> **Work task**
Once the pictures are set aside, transcribe each line of the listing exactly.

__________

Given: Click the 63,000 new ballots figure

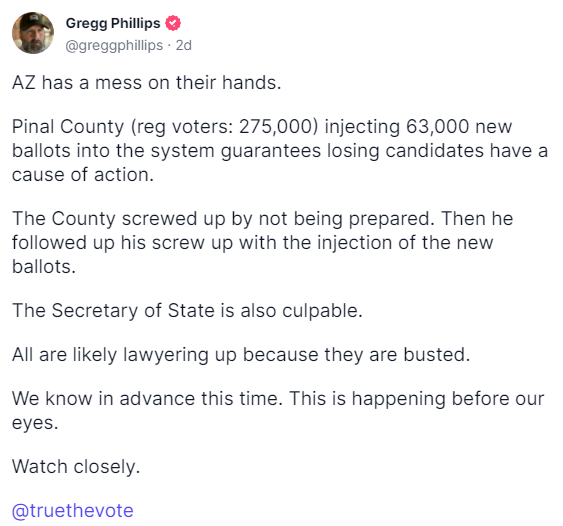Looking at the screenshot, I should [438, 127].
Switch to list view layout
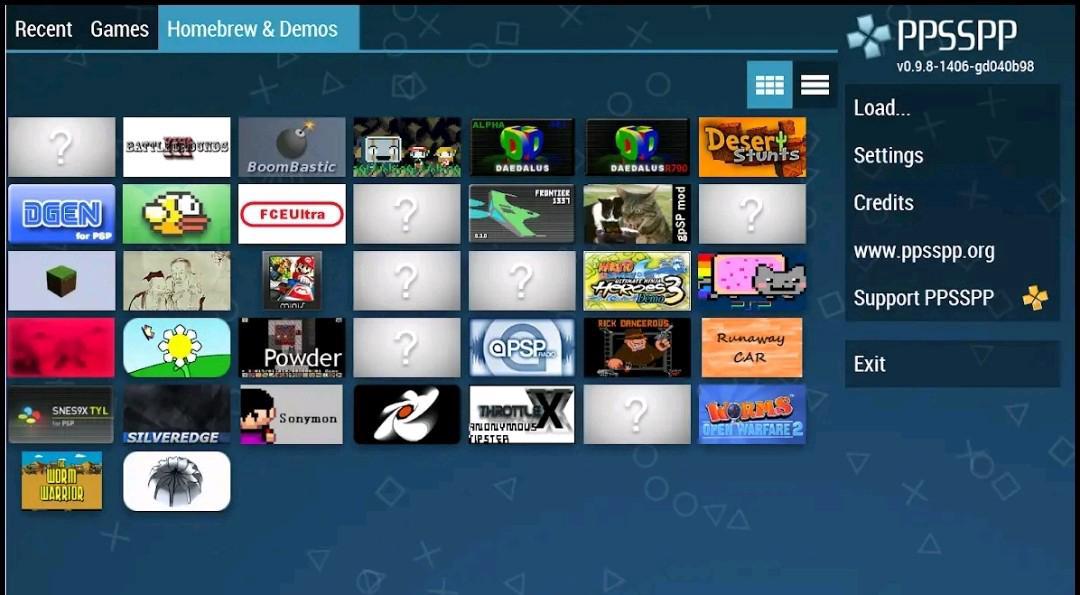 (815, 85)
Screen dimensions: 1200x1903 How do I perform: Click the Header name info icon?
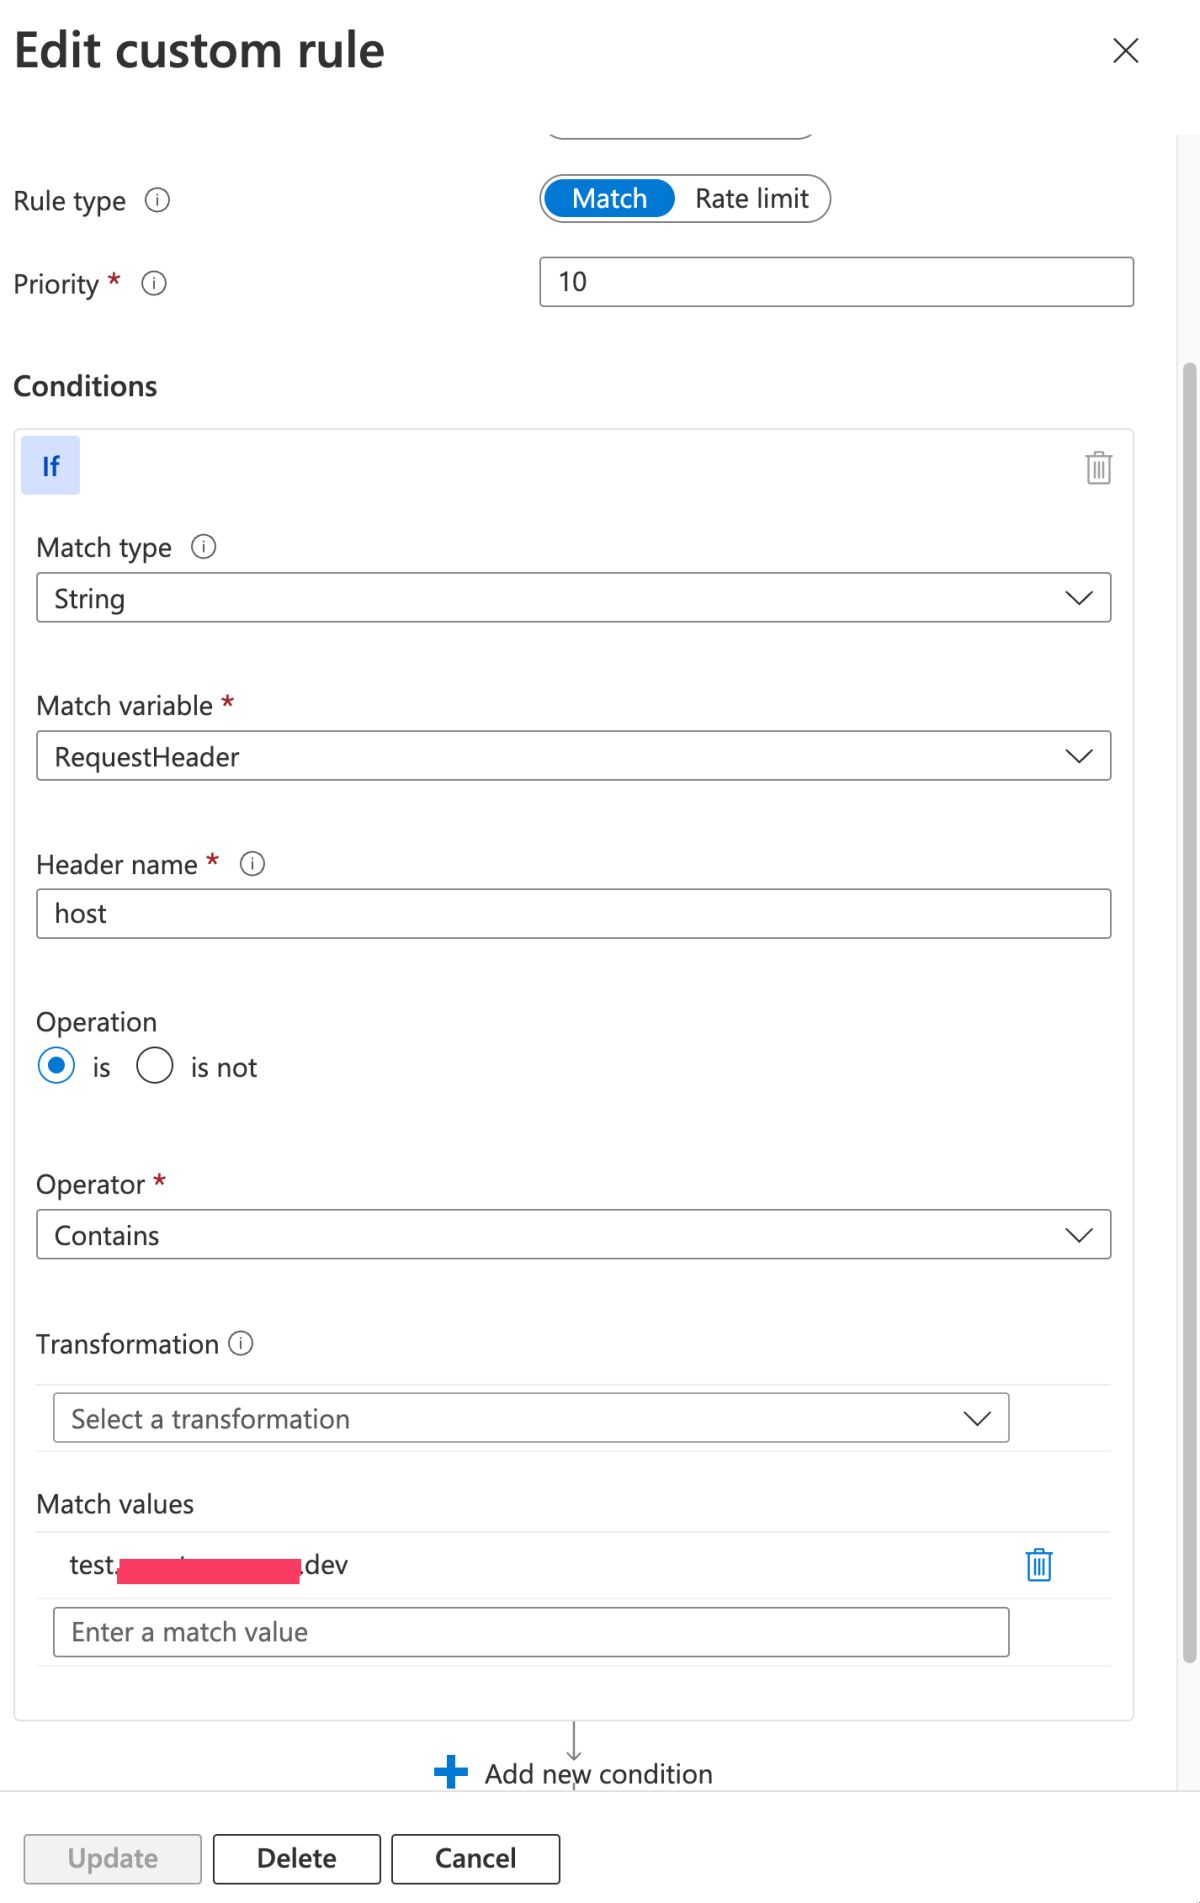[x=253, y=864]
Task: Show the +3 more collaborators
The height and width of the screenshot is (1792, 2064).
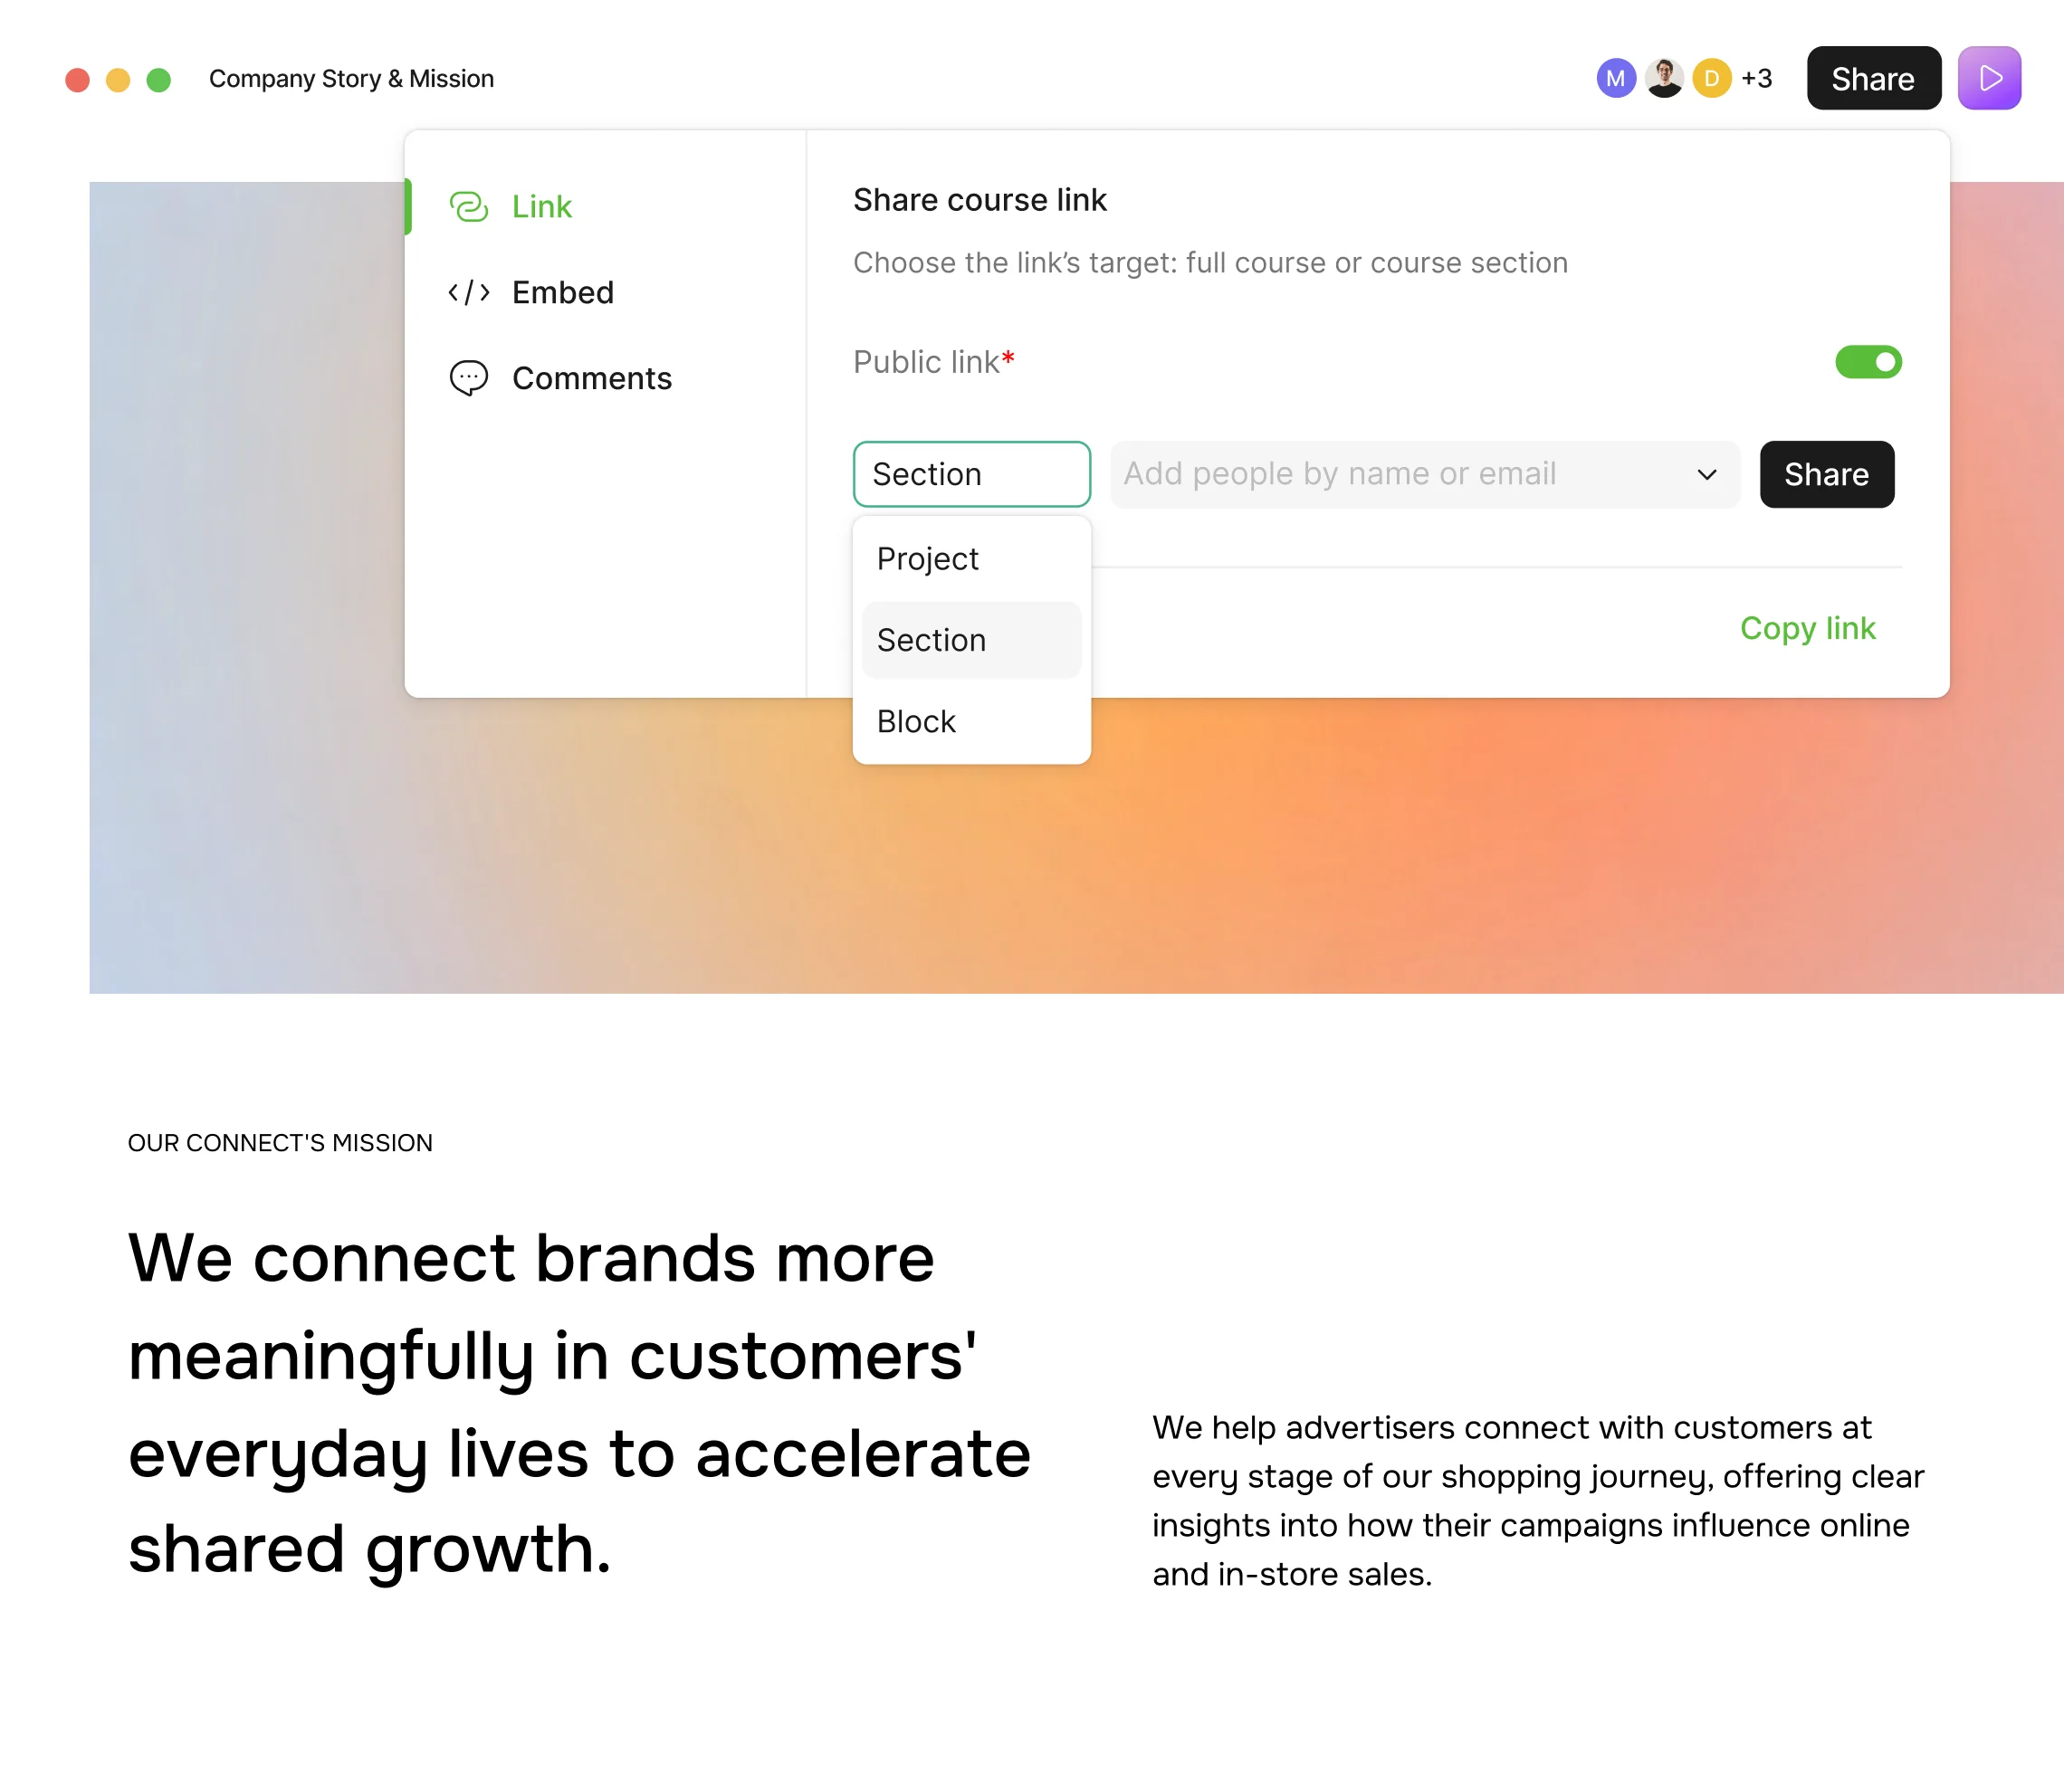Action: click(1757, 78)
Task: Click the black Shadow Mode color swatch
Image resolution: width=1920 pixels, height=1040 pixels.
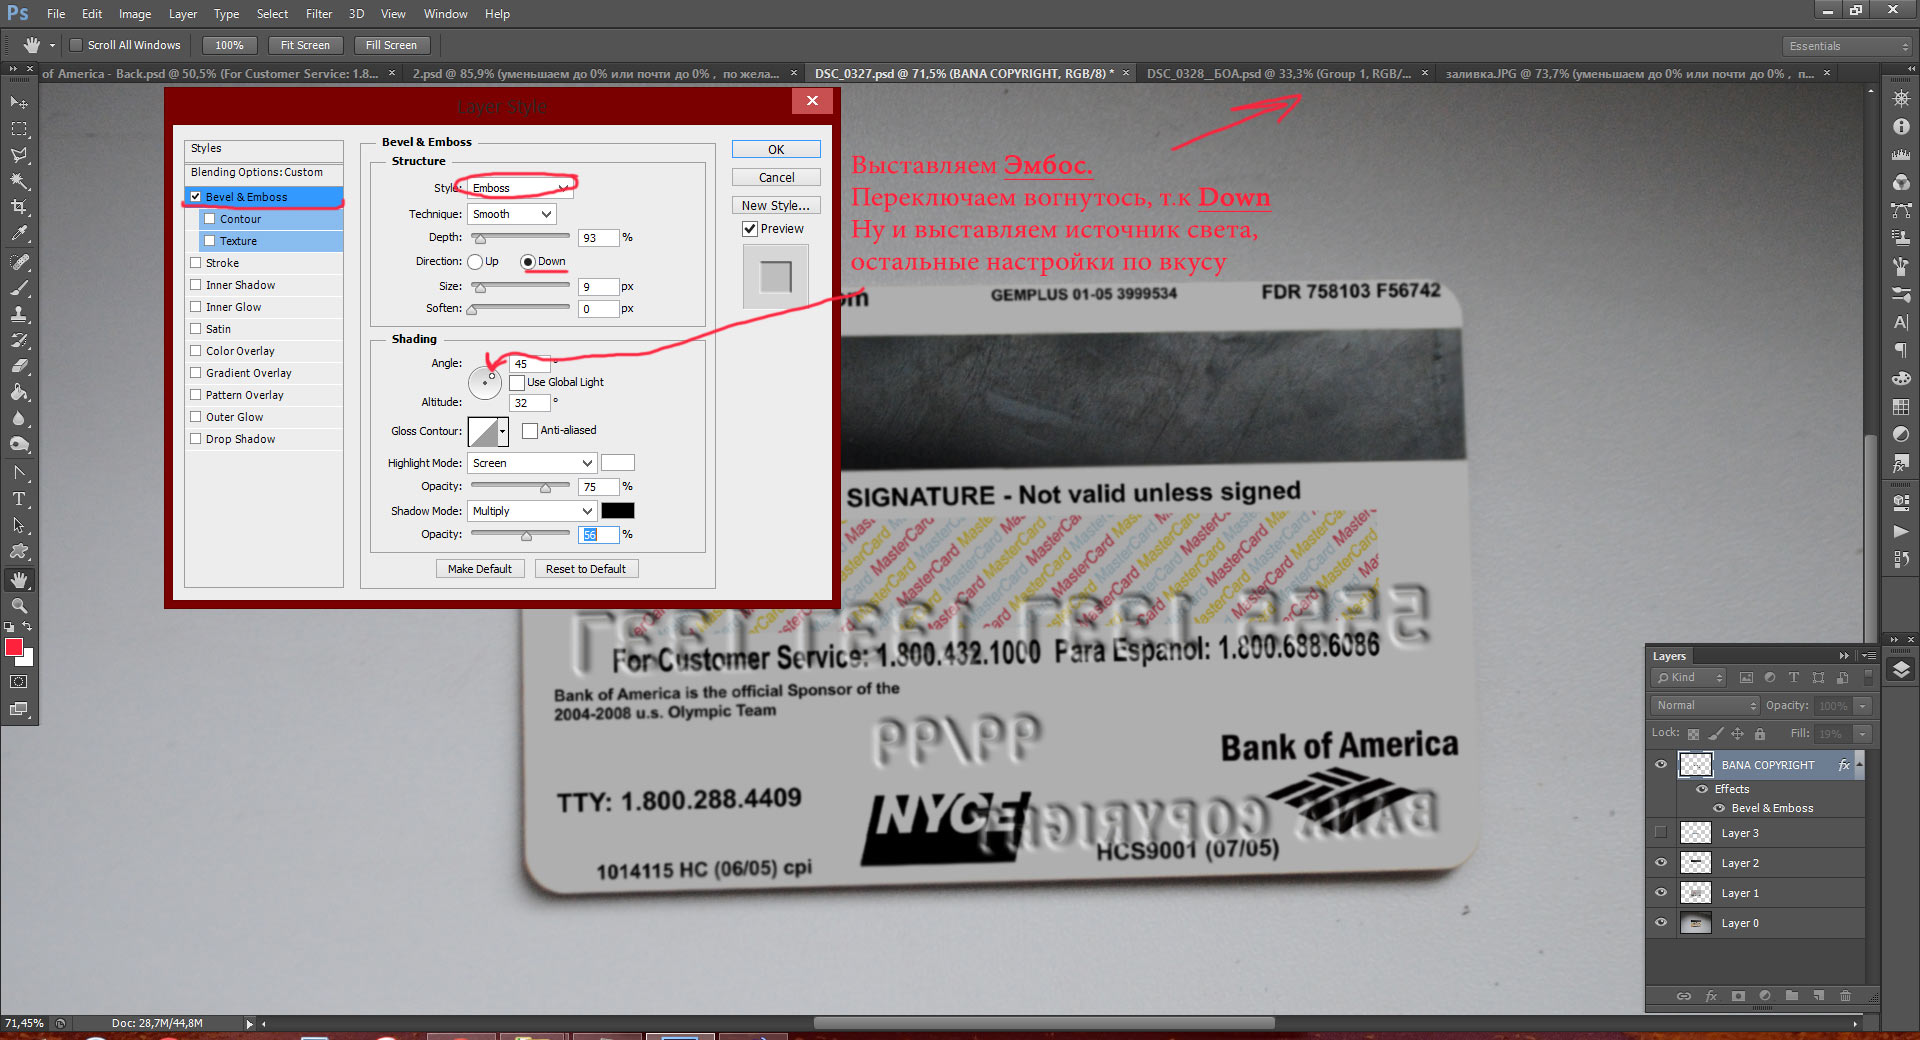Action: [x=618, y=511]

__________

> **Response for this exercise**
Given: Click the 63,000 new ballots figure

Looking at the screenshot, I should [438, 127].
Switch to list view layout
 (815, 85)
Screen dimensions: 1200x1903 How do I perform: Click the Header name info icon?
[x=253, y=864]
Task: Show the +3 more collaborators
The height and width of the screenshot is (1792, 2064).
Action: click(1757, 78)
Task: Click the black Shadow Mode color swatch
Image resolution: width=1920 pixels, height=1040 pixels.
Action: [x=618, y=511]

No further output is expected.